### [WHAT TO WORK ON]
The answer must be an exact copy of the lines from the one with "1344x896 pixels. At" through the final line of the records below, with no pictures.

### [DATA IN THIS EXERCISE]
....

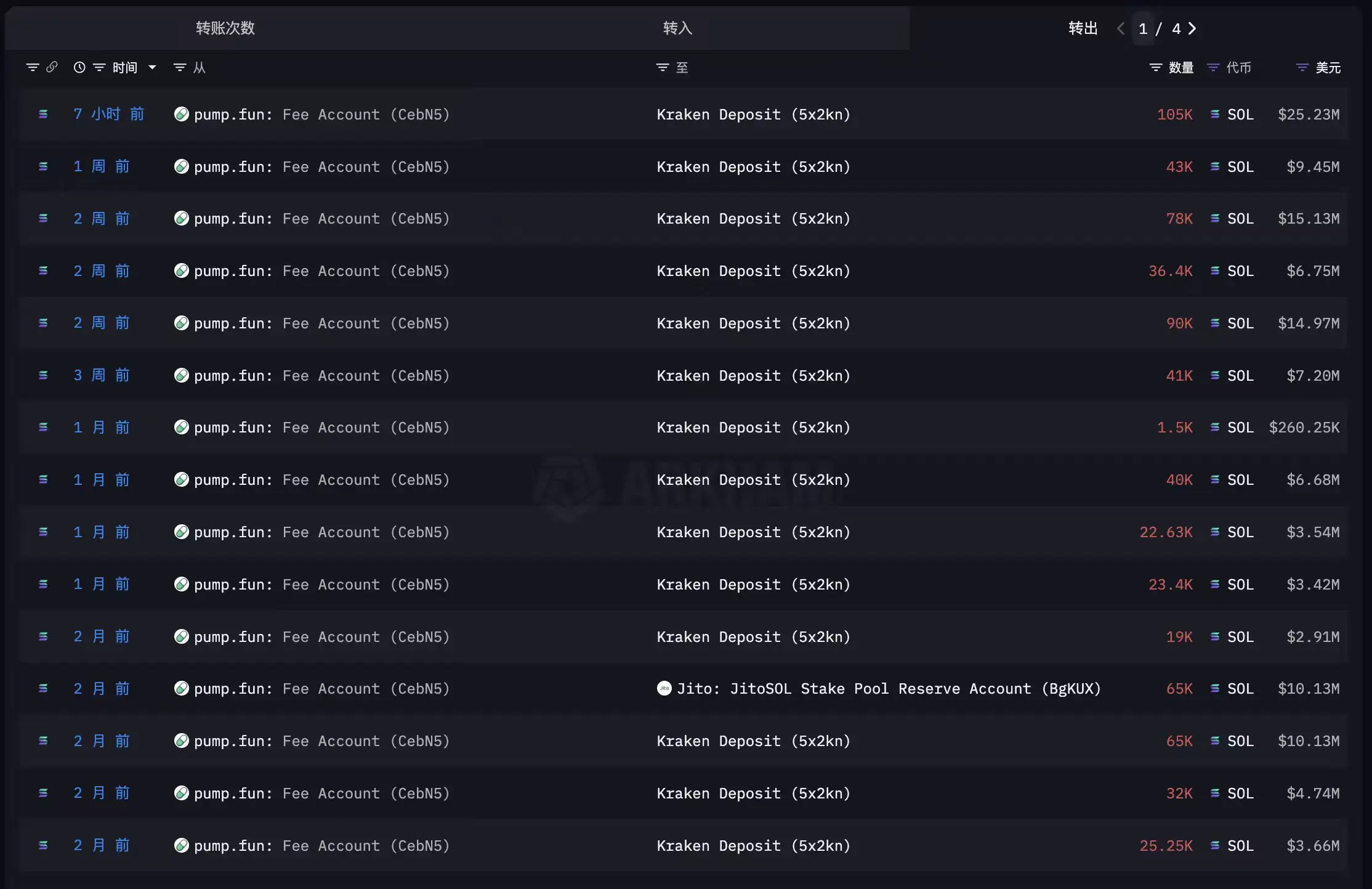This screenshot has height=889, width=1372.
Task: Click the Jito logo icon in recipient column
Action: pos(664,688)
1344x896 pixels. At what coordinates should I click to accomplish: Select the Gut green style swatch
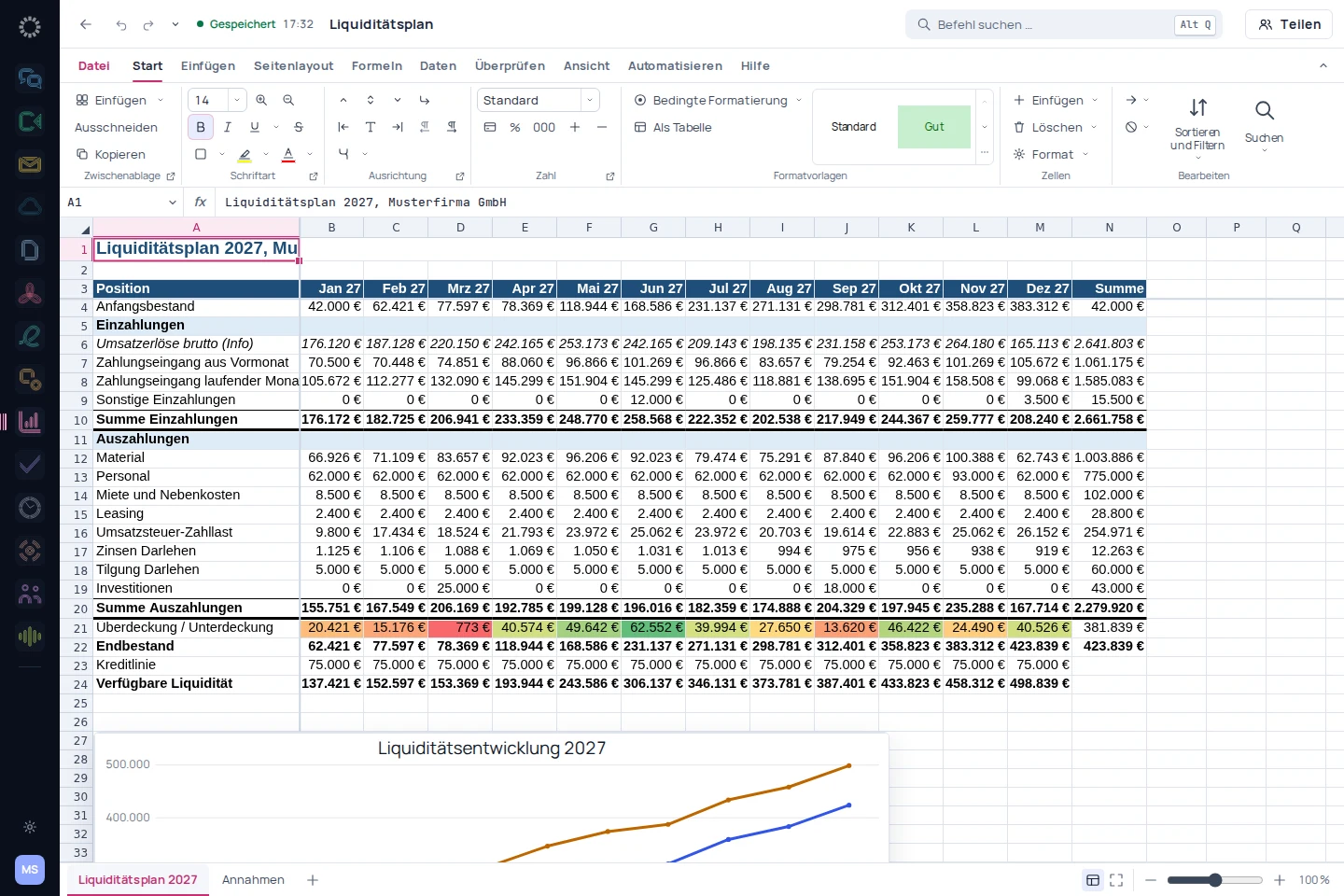934,127
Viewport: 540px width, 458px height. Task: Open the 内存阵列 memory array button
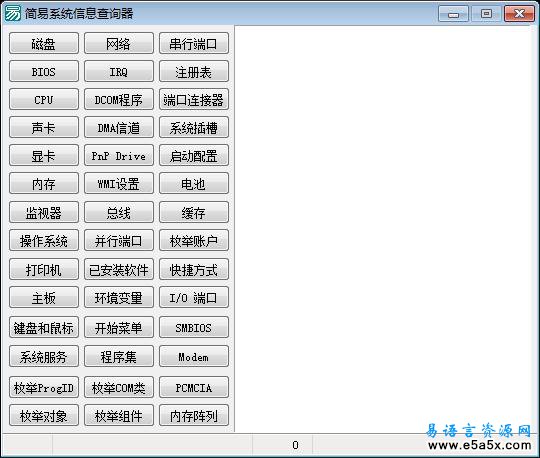(194, 416)
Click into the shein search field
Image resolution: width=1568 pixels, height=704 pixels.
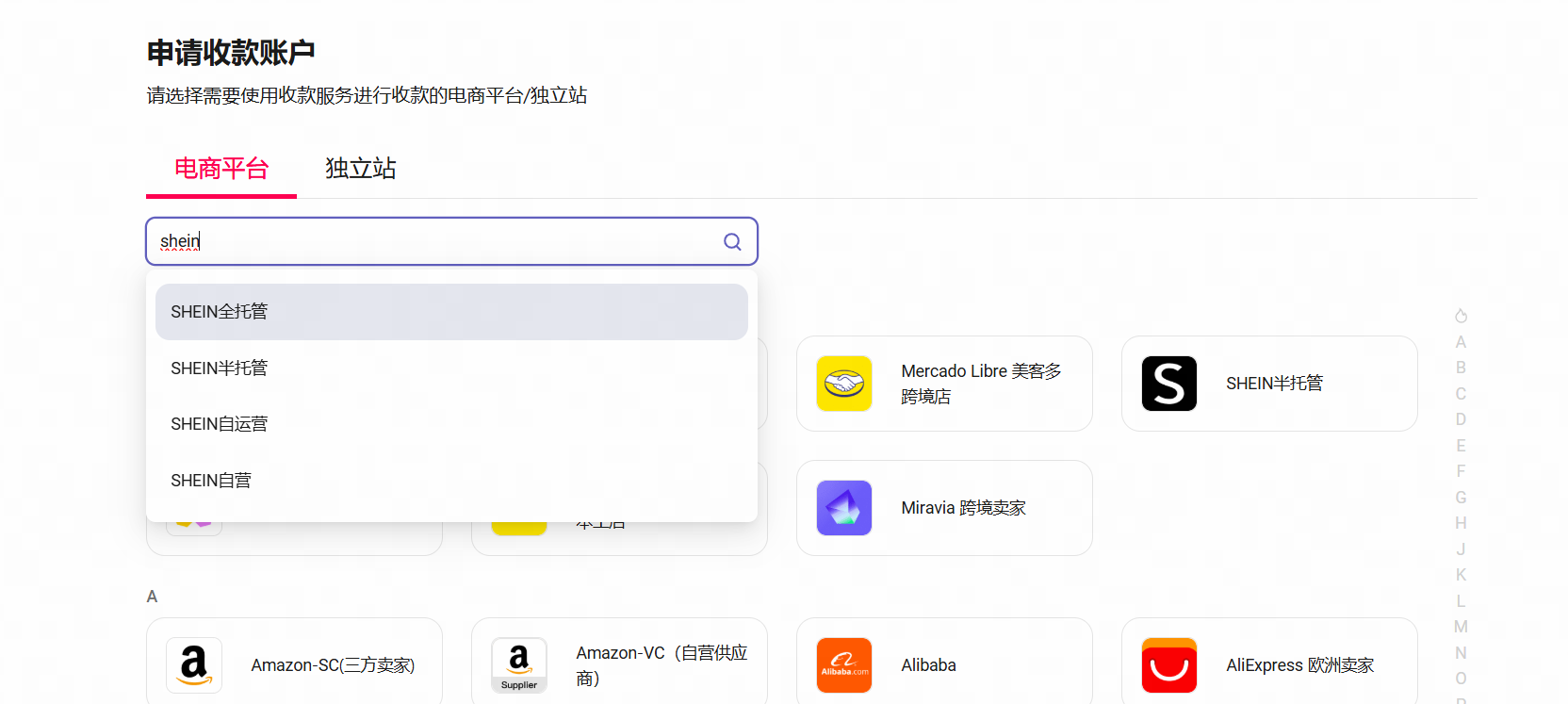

....

### [RESULT]
1344x896 pixels. At what coordinates should I click to accomplish: Select the Gut green style swatch
934,127
Viewport: 540px width, 458px height. Task: Open the 内存阵列 memory array button
(194, 416)
Click into the shein search field
Image resolution: width=1568 pixels, height=704 pixels.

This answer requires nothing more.